▶ EXTRACT
Amazon acknowledges issue of drivers urinating in bottles


FE Team | Published: April 05, 2021 10:21:34


FILE PHOTO: The logo of Amazon in Lauwin-Planque, northern France, February 20, 2017. REUTERS/Pascal Rossignol/File Photo

Amazon.com Inc has apologised to US Representative Mark Pocan, admitting to scoring an “own goal” in its initial denial of his suggestion that its drivers were sometimes forced to urinate in bottles during their delivery rounds.

"We know that drivers can and do have trouble finding restrooms because of traffic or sometimes rural routes, and this has been especially the case during Covid when many public restrooms have been closed," the company said in a blog post.

Its admission came a week after the Democrat criticised Amazon’s working conditions, saying in a tweet: “Paying workers $15/hr doesn’t make you a ‘progressive workplace’ when you union-bust & make workers urinate in water bottles.”

Amazon initially issued a denial, saying in a tweet: “You don’t really believe the peeing in bottles thing, do you? If that were true, nobody would work for us.” But it subsequently walked back those comments.

▶ MATERIAL PROVIDED
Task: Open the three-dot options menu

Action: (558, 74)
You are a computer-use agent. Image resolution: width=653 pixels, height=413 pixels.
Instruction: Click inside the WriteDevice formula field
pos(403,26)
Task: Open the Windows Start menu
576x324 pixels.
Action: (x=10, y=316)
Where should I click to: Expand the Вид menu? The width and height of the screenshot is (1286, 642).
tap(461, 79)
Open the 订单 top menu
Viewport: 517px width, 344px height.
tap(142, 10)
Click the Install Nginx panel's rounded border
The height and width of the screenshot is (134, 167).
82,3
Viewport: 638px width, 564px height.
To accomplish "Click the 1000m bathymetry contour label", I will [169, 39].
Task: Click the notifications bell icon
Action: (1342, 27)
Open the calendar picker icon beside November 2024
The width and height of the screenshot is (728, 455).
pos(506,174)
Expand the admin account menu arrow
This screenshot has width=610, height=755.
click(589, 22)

▶ WHAT YOU ARE ASKED TO DO
Write the next part of the news article about Amazon's drivers, picking up after its last sentence. These rows were drawn from a separate source.

▶ TASK RESULT
“This was an own goal, we’re unhappy about it, and we owe an apology to Representative Pocan,” Amazon said in its blog post, adding that its previous response only referred to staff at its warehouses or fulfillment centers.

The company said the issue was industry-wide and it would look for solutions, without specifying what these might be, Reuters reports.

Amazon’s apology comes at a time when workers at an Alabama warehouse are waiting for a vote count that could result in the online retailer’s first unionised facility in the United States and mark a watershed moment for organised labour.

Amazon has long discouraged attempts among its more than 800,000 US employees to organise. Allegations by many workers of a grueling or unsafe workplace have turned unionising the company into a key goal for the US labour movement.